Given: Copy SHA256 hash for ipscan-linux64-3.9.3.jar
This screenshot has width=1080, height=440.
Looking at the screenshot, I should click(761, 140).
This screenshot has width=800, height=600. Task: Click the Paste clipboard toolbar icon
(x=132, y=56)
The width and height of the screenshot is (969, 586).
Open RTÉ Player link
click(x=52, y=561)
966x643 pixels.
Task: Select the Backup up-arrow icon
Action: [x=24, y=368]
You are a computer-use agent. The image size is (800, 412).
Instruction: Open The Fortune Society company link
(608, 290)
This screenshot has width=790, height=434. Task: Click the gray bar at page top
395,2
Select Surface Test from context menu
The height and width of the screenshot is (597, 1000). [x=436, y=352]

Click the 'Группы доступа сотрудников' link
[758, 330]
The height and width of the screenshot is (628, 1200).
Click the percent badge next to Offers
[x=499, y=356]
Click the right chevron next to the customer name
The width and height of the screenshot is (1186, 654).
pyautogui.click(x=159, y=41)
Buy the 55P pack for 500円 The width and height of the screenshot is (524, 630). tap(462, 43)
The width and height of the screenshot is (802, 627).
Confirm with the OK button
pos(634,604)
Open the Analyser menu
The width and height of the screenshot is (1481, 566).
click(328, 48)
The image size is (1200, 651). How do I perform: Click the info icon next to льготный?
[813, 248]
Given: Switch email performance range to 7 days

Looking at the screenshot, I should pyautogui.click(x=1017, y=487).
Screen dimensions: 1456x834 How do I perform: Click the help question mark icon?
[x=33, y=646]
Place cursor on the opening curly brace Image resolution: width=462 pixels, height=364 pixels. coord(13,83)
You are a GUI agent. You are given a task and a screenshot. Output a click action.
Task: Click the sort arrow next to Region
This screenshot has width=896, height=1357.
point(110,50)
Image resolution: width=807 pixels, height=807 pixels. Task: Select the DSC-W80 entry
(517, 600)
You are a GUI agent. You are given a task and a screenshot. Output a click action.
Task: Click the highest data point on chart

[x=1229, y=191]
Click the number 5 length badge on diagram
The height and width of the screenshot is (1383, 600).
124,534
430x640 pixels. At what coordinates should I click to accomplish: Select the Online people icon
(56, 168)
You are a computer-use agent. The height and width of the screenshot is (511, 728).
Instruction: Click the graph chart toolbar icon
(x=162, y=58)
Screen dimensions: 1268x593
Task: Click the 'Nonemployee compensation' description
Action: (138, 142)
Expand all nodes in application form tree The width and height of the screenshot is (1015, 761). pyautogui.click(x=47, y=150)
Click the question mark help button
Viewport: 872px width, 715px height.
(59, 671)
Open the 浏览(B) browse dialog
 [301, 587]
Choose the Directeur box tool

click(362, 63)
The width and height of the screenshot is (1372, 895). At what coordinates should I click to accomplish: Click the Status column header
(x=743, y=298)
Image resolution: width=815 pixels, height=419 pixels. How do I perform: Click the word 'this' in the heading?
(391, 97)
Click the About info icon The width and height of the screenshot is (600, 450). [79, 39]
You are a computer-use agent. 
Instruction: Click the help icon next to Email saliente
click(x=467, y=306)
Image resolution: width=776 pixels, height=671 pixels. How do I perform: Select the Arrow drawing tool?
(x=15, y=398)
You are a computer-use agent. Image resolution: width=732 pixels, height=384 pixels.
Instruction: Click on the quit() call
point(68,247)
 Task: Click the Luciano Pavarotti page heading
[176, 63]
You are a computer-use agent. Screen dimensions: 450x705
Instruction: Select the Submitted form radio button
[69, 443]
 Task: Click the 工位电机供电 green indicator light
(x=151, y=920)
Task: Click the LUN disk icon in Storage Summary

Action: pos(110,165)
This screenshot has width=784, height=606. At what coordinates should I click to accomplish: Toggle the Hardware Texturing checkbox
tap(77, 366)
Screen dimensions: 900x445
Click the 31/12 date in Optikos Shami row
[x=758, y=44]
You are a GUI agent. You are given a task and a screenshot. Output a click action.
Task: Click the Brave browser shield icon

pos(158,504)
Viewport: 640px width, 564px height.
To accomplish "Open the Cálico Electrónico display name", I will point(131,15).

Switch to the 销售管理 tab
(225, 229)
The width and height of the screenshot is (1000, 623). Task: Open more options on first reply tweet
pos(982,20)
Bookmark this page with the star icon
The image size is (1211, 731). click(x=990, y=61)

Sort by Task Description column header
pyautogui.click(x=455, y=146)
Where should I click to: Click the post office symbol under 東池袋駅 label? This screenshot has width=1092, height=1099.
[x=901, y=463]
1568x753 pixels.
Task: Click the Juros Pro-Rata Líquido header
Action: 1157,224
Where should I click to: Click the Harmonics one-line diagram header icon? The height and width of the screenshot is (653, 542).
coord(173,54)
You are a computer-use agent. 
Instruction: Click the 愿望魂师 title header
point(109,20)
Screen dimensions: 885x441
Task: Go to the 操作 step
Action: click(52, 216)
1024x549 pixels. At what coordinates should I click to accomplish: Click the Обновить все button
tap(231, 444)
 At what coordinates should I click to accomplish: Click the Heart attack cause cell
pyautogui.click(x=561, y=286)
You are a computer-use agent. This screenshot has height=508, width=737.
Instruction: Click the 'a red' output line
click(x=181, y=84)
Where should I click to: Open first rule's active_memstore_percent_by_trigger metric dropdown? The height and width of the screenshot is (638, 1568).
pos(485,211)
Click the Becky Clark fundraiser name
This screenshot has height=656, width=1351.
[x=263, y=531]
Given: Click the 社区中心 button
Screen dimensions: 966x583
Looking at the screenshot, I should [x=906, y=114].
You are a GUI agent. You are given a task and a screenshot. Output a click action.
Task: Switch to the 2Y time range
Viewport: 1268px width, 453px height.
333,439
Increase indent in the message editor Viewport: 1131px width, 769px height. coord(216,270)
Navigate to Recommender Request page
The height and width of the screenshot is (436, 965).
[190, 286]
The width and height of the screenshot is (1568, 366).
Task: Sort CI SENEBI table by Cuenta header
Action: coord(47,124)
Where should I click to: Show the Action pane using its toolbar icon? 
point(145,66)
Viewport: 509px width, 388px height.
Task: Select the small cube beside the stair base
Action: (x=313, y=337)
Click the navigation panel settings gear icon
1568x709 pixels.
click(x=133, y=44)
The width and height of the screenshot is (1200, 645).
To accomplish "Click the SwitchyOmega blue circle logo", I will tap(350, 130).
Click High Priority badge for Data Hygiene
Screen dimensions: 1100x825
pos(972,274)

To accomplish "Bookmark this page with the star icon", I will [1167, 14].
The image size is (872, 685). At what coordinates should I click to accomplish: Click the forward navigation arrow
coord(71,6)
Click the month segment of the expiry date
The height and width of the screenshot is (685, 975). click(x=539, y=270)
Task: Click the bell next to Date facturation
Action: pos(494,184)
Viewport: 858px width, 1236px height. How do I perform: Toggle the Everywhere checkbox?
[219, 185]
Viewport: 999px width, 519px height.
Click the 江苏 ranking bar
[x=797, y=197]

_ACTION ITEM_
Reproduce exactly the lines of the records above from the one with "This screenshot has width=784, height=606." to the one with "Click the Becky Clark fundraiser name", both included, and leave out everything else.

_TASK RESULT_
This screenshot has width=784, height=606. At what coordinates should I click to accomplish: Toggle the Hardware Texturing checkbox
tap(77, 366)
Screen dimensions: 900x445
Click the 31/12 date in Optikos Shami row
[x=758, y=44]
You are a GUI agent. You are given a task and a screenshot. Output a click action.
Task: Click the Brave browser shield icon

pos(158,504)
Viewport: 640px width, 564px height.
To accomplish "Open the Cálico Electrónico display name", I will point(131,15).

Switch to the 销售管理 tab
(225, 229)
The width and height of the screenshot is (1000, 623). Task: Open more options on first reply tweet
pos(982,20)
Bookmark this page with the star icon
The image size is (1211, 731). click(x=990, y=61)

Sort by Task Description column header
pyautogui.click(x=455, y=146)
Where should I click to: Click the post office symbol under 東池袋駅 label? This screenshot has width=1092, height=1099.
[x=901, y=463]
1568x753 pixels.
Task: Click the Juros Pro-Rata Líquido header
Action: 1157,224
Where should I click to: Click the Harmonics one-line diagram header icon? The height and width of the screenshot is (653, 542).
coord(173,54)
You are a computer-use agent. 
Instruction: Click the 愿望魂师 title header
point(109,20)
Screen dimensions: 885x441
Task: Go to the 操作 step
Action: click(52, 216)
1024x549 pixels. At what coordinates should I click to accomplish: Click the Обновить все button
tap(231, 444)
 At what coordinates should I click to accomplish: Click the Heart attack cause cell
pyautogui.click(x=561, y=286)
You are a computer-use agent. This screenshot has height=508, width=737.
Instruction: Click the 'a red' output line
click(x=181, y=84)
Where should I click to: Open first rule's active_memstore_percent_by_trigger metric dropdown? The height and width of the screenshot is (638, 1568).
pos(485,211)
Click the Becky Clark fundraiser name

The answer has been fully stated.